> Work to be completed: Rewrite the material from the line containing "Where should I click to: Click the Ford" through the end, with every "Open" swapped for "Select" and everything else unchanged. Give back only those lines.

> Extracted material:
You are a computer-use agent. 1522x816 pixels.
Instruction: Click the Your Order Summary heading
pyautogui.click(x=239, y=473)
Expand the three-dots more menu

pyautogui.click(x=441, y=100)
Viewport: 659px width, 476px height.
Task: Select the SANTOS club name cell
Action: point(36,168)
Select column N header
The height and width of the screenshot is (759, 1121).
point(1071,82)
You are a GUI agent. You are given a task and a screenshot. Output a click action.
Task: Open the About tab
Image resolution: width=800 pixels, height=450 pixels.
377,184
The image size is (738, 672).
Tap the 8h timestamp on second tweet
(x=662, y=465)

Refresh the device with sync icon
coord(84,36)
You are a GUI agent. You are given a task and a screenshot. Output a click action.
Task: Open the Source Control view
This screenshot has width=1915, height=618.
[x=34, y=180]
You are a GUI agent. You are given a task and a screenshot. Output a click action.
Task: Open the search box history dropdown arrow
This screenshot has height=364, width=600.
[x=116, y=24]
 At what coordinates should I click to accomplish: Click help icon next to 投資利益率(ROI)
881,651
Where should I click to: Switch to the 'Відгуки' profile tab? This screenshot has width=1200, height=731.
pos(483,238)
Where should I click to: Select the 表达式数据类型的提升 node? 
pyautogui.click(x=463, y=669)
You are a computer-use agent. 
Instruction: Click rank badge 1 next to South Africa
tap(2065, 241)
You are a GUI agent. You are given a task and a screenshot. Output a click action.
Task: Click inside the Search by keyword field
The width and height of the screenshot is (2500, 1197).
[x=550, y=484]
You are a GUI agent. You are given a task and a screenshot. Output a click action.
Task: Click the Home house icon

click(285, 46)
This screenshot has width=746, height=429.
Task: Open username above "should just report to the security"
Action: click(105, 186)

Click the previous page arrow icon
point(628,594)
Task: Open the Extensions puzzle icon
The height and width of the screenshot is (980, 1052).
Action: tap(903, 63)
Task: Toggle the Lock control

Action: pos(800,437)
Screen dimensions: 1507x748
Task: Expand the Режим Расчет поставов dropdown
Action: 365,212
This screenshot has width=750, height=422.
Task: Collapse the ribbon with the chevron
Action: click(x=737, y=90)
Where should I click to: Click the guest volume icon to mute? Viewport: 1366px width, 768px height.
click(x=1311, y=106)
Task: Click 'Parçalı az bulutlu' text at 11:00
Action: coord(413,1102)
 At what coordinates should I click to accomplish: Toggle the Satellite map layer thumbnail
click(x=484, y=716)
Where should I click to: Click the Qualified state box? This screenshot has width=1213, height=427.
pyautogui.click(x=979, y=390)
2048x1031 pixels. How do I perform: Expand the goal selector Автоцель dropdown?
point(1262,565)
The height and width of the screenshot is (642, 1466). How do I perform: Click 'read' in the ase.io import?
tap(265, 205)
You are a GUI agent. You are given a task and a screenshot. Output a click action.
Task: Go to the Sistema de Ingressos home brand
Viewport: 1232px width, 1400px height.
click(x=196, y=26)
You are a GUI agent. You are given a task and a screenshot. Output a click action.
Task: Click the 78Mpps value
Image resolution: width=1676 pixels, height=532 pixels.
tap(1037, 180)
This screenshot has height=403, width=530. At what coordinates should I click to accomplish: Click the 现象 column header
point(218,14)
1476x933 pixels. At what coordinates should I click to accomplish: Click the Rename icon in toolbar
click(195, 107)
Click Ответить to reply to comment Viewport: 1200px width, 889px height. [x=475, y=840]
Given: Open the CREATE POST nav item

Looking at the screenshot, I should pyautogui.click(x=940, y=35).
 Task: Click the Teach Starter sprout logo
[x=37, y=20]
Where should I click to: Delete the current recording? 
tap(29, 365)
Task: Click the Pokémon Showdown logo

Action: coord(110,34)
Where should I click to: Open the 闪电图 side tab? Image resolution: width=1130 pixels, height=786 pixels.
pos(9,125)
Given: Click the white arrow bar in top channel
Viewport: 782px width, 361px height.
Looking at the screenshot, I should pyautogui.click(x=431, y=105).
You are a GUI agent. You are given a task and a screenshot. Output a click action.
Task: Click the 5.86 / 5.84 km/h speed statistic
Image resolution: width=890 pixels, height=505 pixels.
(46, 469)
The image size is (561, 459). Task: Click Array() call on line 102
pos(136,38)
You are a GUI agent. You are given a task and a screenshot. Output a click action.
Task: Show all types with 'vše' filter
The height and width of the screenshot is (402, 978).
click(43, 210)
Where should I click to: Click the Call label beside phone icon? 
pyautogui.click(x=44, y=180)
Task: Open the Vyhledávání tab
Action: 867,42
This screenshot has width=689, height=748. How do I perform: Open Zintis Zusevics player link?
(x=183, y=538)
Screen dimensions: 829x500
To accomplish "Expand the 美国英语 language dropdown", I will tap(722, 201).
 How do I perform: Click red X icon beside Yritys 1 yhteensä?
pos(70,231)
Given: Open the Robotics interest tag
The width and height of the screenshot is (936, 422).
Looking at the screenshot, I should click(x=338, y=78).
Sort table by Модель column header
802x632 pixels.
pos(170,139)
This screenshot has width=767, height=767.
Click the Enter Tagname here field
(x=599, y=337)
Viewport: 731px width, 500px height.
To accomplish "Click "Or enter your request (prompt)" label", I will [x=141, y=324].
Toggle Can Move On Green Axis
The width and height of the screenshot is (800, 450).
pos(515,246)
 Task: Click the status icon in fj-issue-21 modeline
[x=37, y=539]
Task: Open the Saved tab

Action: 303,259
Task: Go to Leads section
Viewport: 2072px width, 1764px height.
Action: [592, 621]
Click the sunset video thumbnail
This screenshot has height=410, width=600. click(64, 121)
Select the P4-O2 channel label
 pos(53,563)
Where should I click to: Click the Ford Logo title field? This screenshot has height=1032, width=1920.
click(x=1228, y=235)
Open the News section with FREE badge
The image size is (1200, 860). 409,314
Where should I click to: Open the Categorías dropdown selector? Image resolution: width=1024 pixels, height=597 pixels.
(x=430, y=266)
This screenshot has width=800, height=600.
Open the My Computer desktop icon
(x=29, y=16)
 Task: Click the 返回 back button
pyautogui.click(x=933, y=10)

> Right answer:
Where should I click to: Click the Ford Logo title field? This screenshot has height=1032, width=1920.
click(x=1228, y=235)
Select the News section with FREE badge
The image size is (1200, 860). 409,314
Where should I click to: Select the Categorías dropdown selector? Image resolution: width=1024 pixels, height=597 pixels.
(x=430, y=266)
This screenshot has width=800, height=600.
Select the My Computer desktop icon
(x=29, y=16)
 Task: Click the 返回 back button
pyautogui.click(x=933, y=10)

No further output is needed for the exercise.